Jones' voluntary group, Water21 (which includes many post-graduate students), still labours on as a part of the Agenda 21 'community led' process arising from the 1992 Rio Earth Conference. The intention two decades ago, and still now, is of 'taking responsibility', because as Jones puts it, "no-one in authority will". The intent of the latest legislation is precisely that; but progress is painfully slow, hindered by the vested interests of water companies and inactive regulators, rigid in their protection of antiquated concepts of Victorian water and sewerage monopolies.

The original SUDS reedbed concept of capturing sewer run-off arose from the bitter experience of the Stroud child meningitis clusters during the 1980s. Cutbacks in infrastructure spending meant over 50 storm sewage-overflows then discharged into local streams. Post privatisation, the overflows were blocked up - resulting in fractured sewers and further uncontrolled discharges, but now into fields and gardens.

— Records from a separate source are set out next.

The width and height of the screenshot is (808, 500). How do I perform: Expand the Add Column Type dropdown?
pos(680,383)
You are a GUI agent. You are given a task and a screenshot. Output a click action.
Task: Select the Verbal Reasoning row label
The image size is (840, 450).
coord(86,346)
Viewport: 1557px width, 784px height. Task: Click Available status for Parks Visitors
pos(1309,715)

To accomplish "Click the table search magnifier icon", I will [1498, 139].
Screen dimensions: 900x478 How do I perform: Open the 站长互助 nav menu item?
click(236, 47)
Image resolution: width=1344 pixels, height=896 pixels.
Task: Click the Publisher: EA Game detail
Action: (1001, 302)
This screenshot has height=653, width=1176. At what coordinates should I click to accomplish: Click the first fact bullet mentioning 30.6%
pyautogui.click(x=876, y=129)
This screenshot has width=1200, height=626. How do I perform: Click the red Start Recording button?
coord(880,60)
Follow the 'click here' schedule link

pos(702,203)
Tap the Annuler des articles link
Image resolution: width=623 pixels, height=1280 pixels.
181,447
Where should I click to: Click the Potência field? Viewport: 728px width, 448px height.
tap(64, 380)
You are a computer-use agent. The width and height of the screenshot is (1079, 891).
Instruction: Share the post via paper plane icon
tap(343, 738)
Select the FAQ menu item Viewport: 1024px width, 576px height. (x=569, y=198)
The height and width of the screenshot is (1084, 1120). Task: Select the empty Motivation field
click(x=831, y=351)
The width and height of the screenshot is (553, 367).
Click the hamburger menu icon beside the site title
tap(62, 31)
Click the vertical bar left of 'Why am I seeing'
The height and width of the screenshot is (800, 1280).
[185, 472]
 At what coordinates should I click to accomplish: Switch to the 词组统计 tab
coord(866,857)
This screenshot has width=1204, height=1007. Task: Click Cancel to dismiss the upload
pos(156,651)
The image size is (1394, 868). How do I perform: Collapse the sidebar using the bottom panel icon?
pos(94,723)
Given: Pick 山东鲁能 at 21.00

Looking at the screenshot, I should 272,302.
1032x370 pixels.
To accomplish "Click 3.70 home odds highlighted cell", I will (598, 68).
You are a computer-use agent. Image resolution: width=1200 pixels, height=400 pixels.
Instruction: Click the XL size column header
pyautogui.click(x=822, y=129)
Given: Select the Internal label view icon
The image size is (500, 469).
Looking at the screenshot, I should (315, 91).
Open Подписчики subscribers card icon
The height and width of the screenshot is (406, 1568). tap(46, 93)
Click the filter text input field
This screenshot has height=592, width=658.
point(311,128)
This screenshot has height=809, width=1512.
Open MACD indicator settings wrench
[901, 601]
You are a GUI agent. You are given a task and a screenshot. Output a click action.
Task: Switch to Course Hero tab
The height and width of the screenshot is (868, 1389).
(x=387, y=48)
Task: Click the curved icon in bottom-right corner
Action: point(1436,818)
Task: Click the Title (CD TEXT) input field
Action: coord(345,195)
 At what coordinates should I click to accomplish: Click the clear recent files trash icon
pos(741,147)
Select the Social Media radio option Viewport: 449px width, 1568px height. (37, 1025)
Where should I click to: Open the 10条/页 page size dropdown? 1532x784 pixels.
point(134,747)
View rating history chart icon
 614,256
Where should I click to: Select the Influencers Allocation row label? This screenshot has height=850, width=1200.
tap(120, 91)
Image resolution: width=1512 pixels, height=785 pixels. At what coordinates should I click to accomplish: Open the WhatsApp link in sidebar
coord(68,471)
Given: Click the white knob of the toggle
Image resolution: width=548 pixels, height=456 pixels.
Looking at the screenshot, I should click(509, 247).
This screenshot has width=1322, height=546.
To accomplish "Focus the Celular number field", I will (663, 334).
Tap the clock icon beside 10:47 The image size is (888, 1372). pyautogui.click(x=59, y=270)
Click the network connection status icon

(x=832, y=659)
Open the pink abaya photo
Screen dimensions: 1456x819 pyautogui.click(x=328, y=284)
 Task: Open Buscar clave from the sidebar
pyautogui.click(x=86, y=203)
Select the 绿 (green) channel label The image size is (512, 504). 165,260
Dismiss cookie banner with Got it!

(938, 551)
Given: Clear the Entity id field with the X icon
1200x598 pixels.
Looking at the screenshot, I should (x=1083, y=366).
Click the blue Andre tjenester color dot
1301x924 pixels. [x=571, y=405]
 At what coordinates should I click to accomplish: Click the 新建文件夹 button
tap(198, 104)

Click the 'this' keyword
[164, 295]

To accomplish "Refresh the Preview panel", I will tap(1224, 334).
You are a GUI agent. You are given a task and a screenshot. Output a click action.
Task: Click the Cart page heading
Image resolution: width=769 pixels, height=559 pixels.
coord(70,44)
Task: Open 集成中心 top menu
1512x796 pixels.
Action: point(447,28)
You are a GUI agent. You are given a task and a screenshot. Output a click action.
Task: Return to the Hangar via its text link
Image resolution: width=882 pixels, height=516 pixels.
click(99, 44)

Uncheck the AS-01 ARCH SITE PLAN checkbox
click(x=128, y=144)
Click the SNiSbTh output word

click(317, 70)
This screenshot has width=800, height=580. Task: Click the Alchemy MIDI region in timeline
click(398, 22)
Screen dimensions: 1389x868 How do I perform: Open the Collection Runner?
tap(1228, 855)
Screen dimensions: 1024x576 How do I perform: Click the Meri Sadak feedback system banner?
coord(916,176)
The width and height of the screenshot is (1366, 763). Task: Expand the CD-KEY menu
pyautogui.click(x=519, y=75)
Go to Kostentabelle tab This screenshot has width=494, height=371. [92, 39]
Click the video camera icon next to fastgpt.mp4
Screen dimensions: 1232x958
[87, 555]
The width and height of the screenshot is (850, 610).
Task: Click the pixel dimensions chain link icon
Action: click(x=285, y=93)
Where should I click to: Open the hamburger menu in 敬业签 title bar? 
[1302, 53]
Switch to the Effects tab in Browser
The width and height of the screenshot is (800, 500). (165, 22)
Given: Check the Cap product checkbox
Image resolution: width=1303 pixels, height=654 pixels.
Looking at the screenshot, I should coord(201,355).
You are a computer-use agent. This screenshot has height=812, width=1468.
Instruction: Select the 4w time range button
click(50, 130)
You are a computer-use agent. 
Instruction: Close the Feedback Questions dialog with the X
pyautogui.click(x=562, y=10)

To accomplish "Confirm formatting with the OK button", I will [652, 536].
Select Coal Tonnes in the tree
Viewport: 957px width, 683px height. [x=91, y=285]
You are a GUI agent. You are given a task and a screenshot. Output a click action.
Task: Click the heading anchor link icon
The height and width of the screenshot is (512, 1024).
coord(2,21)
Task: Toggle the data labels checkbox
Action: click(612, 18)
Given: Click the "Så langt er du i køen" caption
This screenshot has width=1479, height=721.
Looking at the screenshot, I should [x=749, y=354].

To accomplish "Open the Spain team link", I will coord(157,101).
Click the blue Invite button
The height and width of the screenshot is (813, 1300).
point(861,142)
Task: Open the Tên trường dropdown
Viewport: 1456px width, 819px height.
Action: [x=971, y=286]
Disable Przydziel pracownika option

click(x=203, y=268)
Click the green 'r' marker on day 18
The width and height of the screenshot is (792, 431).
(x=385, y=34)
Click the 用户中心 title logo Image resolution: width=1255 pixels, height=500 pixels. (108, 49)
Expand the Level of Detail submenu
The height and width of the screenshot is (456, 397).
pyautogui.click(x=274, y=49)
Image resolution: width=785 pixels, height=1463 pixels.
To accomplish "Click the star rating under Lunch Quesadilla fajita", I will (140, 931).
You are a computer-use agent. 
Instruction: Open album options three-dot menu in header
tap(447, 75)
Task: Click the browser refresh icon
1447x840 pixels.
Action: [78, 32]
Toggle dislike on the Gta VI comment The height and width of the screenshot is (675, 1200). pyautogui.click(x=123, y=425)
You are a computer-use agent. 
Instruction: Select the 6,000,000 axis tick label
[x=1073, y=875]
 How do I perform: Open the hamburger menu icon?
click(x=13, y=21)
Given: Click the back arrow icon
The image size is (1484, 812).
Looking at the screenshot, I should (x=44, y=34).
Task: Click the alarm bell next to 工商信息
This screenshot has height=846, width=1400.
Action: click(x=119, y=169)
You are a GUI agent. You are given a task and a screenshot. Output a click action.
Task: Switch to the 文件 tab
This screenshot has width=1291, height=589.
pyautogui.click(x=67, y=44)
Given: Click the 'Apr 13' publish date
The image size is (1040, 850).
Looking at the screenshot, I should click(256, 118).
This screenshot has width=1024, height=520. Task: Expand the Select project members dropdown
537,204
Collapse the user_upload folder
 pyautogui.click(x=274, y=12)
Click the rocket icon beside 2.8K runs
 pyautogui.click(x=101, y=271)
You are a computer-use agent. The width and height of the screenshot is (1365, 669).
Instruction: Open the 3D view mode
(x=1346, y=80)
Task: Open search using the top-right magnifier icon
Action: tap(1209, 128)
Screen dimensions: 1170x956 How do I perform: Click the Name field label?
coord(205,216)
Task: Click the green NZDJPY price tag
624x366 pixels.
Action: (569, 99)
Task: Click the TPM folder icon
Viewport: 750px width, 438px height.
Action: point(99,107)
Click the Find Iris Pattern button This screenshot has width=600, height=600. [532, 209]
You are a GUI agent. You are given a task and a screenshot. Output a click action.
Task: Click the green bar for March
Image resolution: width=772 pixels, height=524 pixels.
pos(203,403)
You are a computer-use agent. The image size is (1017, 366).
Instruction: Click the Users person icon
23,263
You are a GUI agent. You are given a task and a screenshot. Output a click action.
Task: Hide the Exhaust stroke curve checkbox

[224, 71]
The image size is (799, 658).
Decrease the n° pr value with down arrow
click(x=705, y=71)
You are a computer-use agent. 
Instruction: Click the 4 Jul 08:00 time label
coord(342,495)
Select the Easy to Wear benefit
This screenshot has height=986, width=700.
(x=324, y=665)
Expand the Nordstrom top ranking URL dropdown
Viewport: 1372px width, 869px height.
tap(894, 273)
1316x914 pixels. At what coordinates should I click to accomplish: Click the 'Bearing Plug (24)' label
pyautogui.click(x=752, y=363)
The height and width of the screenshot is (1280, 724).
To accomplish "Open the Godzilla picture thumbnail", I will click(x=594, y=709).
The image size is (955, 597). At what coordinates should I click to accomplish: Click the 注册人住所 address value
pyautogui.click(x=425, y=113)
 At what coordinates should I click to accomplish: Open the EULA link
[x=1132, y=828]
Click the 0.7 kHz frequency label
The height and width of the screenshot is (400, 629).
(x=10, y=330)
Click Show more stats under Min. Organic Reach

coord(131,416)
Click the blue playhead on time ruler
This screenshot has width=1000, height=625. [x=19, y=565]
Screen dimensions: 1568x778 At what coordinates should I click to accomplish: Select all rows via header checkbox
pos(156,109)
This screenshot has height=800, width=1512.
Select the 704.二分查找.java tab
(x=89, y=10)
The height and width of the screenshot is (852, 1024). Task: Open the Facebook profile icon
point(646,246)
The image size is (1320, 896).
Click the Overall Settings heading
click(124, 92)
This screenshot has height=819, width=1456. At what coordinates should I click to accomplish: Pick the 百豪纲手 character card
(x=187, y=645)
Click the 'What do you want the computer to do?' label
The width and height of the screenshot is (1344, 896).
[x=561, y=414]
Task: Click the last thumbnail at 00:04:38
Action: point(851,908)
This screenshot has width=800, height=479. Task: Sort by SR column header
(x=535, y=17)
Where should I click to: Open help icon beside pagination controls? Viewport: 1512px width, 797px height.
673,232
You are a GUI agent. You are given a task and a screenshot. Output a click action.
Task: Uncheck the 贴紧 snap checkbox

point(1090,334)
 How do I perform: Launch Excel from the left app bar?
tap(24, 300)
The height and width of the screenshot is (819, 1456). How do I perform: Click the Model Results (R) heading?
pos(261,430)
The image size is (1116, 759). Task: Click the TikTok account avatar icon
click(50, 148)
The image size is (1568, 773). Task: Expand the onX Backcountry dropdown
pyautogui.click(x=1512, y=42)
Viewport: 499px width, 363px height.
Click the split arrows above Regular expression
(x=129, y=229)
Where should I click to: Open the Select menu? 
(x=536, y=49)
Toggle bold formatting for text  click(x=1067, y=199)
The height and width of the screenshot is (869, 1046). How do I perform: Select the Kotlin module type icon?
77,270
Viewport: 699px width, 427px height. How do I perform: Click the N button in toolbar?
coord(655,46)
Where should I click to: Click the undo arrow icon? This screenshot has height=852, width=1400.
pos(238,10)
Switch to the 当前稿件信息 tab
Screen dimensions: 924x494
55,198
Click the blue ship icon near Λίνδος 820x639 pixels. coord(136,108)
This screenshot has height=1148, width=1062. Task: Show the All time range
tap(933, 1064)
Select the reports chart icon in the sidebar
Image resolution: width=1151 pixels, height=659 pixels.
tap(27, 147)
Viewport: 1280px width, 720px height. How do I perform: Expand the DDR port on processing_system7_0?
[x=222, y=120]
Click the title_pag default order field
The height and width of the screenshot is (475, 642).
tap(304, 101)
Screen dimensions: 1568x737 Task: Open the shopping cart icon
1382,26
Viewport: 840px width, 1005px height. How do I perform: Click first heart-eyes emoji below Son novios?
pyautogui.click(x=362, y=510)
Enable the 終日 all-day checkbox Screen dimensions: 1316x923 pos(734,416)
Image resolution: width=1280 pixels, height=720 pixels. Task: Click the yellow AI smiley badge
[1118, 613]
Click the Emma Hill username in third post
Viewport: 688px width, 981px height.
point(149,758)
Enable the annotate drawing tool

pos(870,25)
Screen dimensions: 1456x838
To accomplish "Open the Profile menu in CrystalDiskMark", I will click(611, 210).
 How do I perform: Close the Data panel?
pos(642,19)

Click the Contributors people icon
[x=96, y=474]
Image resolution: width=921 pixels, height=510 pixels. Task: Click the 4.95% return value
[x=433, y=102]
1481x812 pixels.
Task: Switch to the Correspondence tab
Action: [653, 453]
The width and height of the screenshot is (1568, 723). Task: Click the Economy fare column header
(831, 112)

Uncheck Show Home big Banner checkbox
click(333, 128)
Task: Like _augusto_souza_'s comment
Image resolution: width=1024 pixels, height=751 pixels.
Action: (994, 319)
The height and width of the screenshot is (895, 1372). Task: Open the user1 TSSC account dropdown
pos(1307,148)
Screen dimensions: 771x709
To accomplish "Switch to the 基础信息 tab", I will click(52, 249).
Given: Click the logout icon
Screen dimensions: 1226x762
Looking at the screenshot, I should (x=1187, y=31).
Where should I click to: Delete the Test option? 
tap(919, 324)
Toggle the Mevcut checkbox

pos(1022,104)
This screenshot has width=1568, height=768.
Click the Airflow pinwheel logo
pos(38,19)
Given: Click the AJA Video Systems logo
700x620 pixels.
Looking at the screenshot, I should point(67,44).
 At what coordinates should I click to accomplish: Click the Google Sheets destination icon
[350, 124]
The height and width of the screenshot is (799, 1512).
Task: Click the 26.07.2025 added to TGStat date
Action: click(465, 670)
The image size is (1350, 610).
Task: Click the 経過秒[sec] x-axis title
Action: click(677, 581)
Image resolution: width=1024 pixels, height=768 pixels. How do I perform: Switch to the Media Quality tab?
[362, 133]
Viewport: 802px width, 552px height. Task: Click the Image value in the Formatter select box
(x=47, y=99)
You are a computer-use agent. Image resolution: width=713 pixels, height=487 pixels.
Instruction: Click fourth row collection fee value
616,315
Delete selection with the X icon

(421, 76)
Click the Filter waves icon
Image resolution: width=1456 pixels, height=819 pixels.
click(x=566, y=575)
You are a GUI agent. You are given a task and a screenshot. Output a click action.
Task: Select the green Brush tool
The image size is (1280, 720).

Notions such as health standards for water courses, or the discharges into them, are still alien to our water regulators - even where adjacent river-weirs spray sewage air particulates over nearby communities after rainfall. It turns out the Water Industry isn't really regulated in the public interest at all; but rather, for protecting a range of commercial vested interests. The concept of holistic catchment management, where capturing rainwater against dry spells should be common sense, is still not remotely the norm.

The original Victorian water management regime did include many common sense aspects of infrastructure and land management: now lost, all because they do not suit 'big business'. The dereliction of a myriad small town water reservoirs and cisterns that once captured rain; millponds with hydropower that stored and controlled water; but worst of all, of over 50 years of chemical farming that has, in many areas like Stroud, severely degraded our soils ability to store rainfall - that all together are the main reasons we now swing wildly from flood to drought, and that we continually have higher-than-inflation bills for water.

Yet, where Water21 is working in the treacherously steep Slad Valley - following the 2007 (one in 25 year) flood of up to 9 ft deep - we find that by storing water dispersed throughout the landscape in small lakes, over 300% of a one in 75 year flood can be stored. And made use of, these, and some restoration of the historic mill ponds, can actually produce around an extra £250,000 per annum in hydropower, fisheries, and dramatically improved agricultural productivity: in just 14 square kilometers or 6% of the Stroud Valleys. That's over £100 million of local wealth lost to the local community in the wider catchment since the scheme was first proposed.

And that, apparently, is the very least of it... all representing profound failures in planning, protection of the public interest and comprehension of natural principles.